E così finiva l’autunno. Nell’occasione, finiva anche l’ultimo scampolo di semina, l’ultimo vero lavoro dell’anno.

E ora veniva l’inverno, veniva Natale, veniva l’anno nuovo. E solo all’idea era già piuttosto sgomento.

Perché adesso non ci sarebbe stata più scusa per non pensarci: al Natale, per cominciare, a come affrontarlo senza incupirsi; ma anche o soprattutto a che cosa fare da lì in avanti.

Perché valicato Natale, quello snodo dell’anno che, come e forse più del 31 dicembre, amplificava al massimo malumori e scontento in chi non riusciva a trovare in sé e nel mondo intorno a sé sufficienti motivi per i quali gioire e guardare con fiducioso e alacre ottimismo al presente e al futuro, si apriva presumibilmente un mezzo deserto, con un mondo di cose di nuovo da rivedere, rettificare, reinventare, in qualche caso ricominciare suppergiù da capo, pur senza sapere se in concreto ci sarebbero stati le energie e lo spirito giusto per farlo.

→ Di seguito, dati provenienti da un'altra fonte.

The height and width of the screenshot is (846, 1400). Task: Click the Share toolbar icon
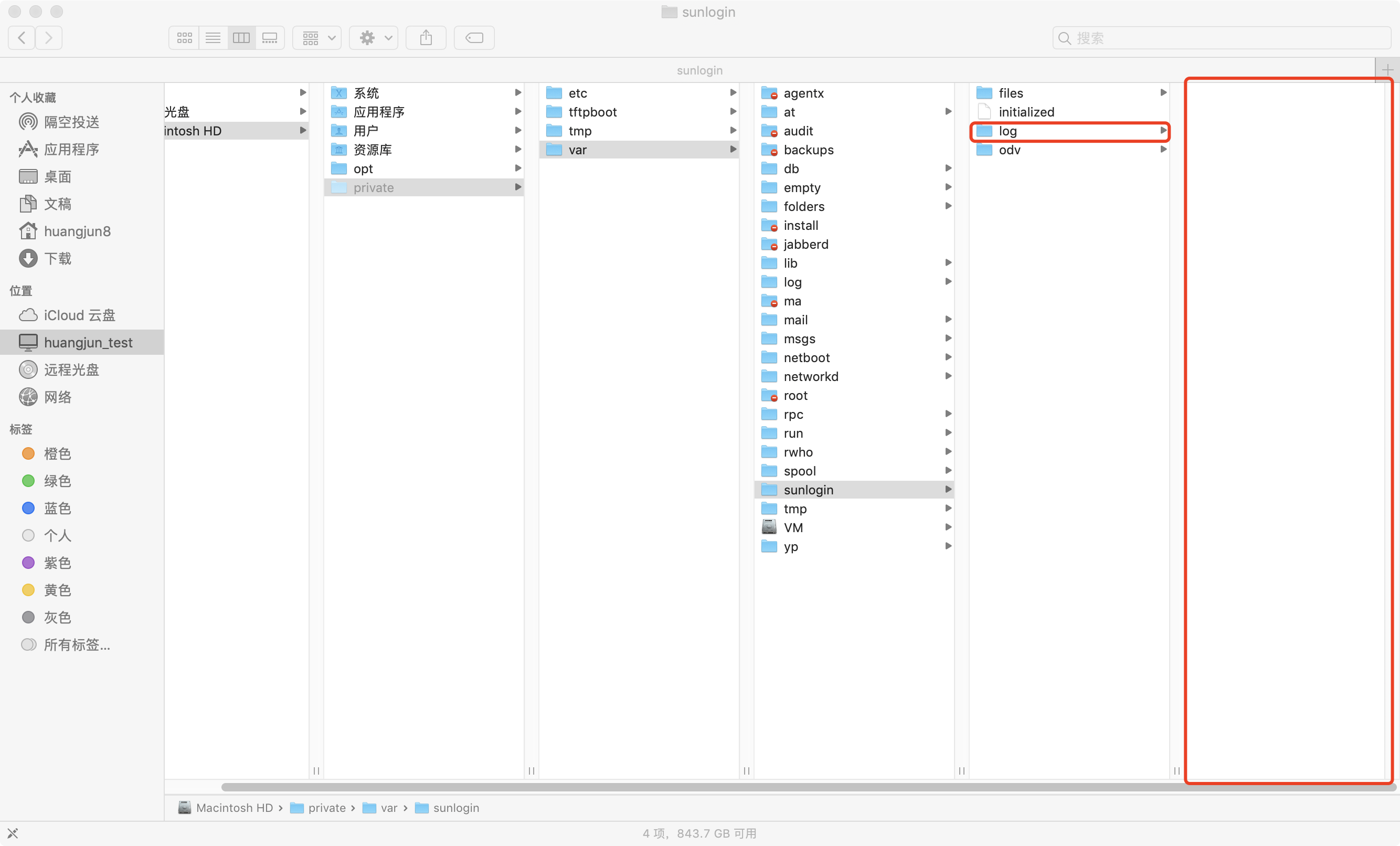[426, 38]
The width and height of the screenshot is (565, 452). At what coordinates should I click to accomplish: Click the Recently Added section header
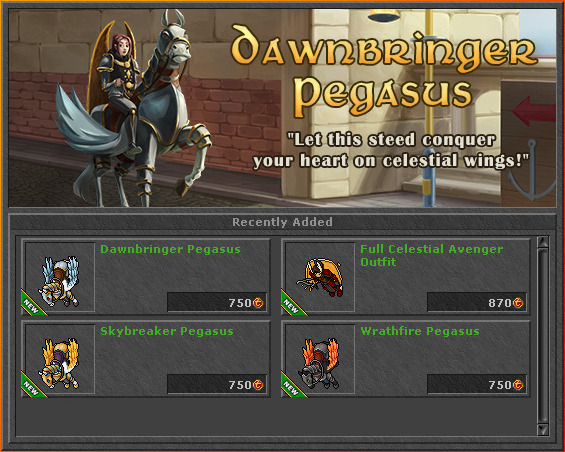(x=282, y=222)
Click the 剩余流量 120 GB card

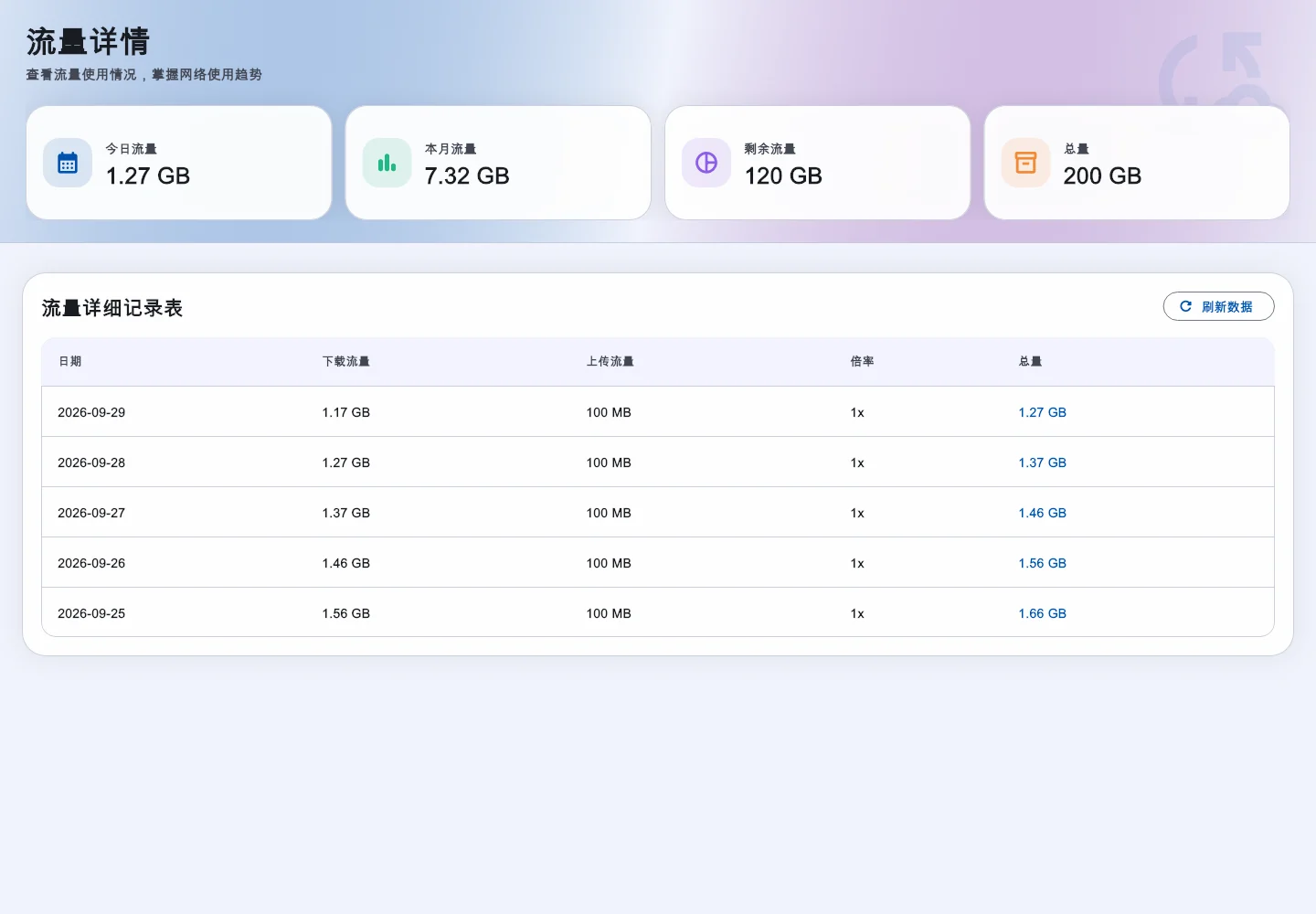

Era dunque con quei pensieri nella testa che si accomiatava per i giorni di festa, fosse riuscito o no a non farseli (e a non farli) pesare più del consentito. Prima di staccare, però, riciclava anche una mezza poesia.

Viene Natale,
oggi meno che spettacolare.
Stavo per dire una festa banale,
trionfo del trambusto ipercommerciale,
il segno di quanto si viva male.
Alla fine anche qui mi sa che tocca cambiare,
con un nuovo modo di vivere e di ragionare.
La festa è finita? Forse abbiamo sbagliato canale;
meglio tornare a un approccio più tradizionale.
E lasciatelo dire, anche se è un poco irrituale:
per riffa o per raffa, che palle a Natale!
Un augurio, però, si può dispensare:
ogni giorno dell’anno, amare, ideare, sognare.